M. le Maire explique que cette société est une filiale du groupe la Poste. Elle se propose de racheter les certificats d’économie d’énergie qui seront obtenus grâce aux travaux de réhabilitation thermique de la salle des sports. L’intérêt de cette société repose sur un partenariat qu’elle a avec l’Etat qui lui permet de multiplier par trois le montant du rachat pour les travaux liés au mode de chauffage (pompe à chaleur).

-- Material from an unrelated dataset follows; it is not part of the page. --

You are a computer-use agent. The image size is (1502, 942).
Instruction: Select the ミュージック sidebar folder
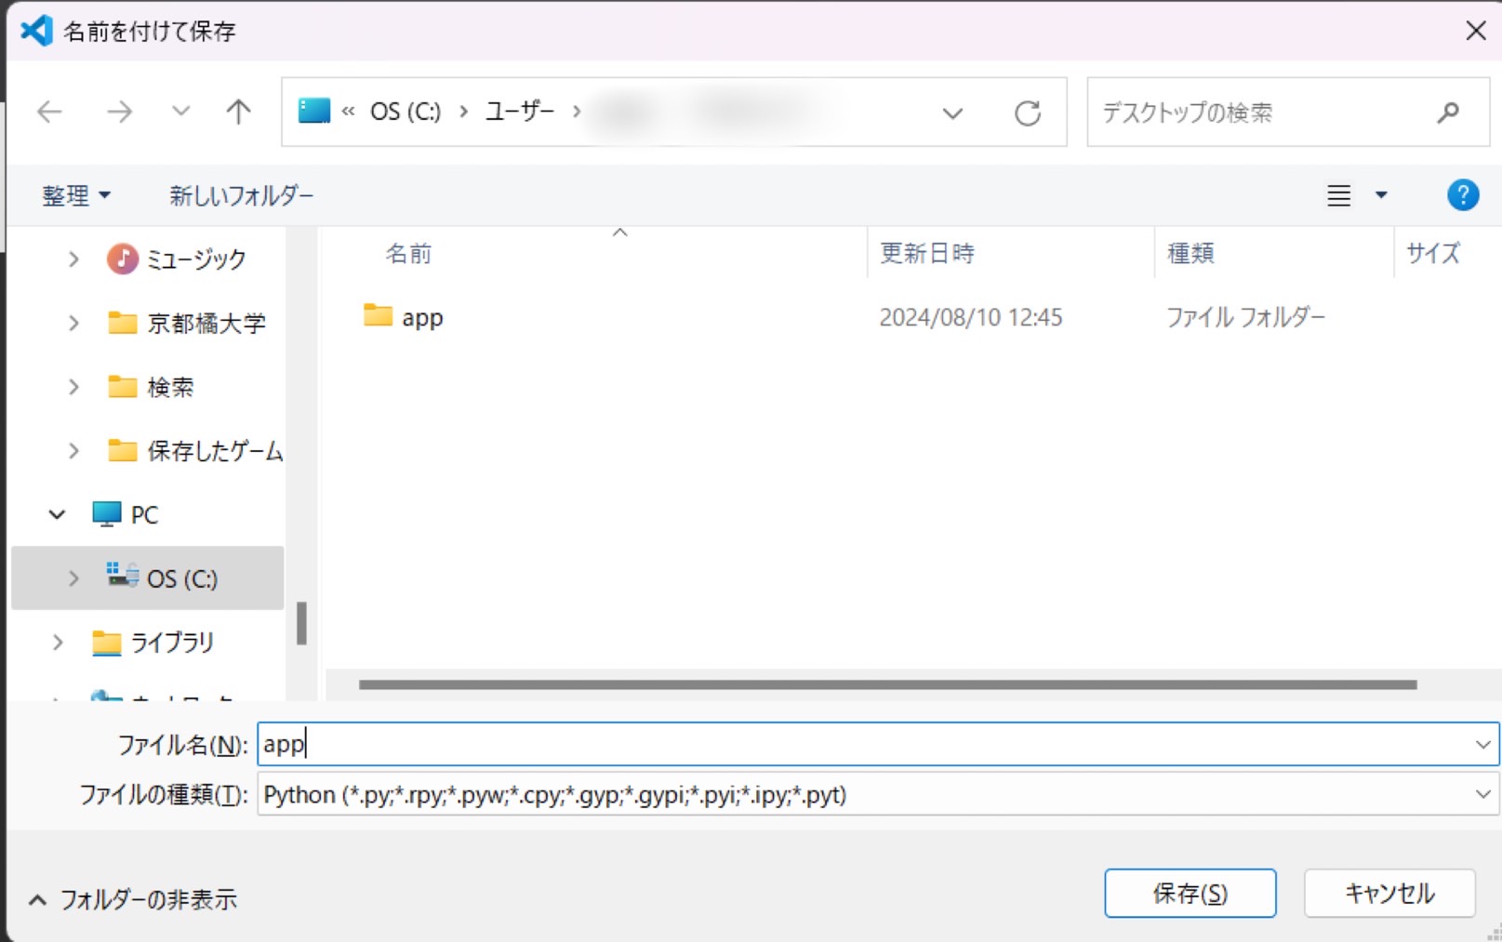tap(193, 259)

M. CAILLAUD demande ce qu’il en est du contrat avec ID+.
M. le Maire répond qu’ID+ (Pax Ingenierie) se chargera de monter le dossier et la société Economie d’Energie procèdera au rachat.
Mme NDIAYE demande si cela est valable pour d’autres bâtiments. M. le Maire répond qu’en effet, les travaux effectués sur d’autres bâtiments pouvaient être intégrés dans ce contrat.
M. CAILLAUD fait remarquer qu’il est temps d’en profiter avant que cela soit supprimer par le gouvernement.
M. le Maire répond qu’effectivement de nombreux changements peuvent intervenir dans les mois à venir.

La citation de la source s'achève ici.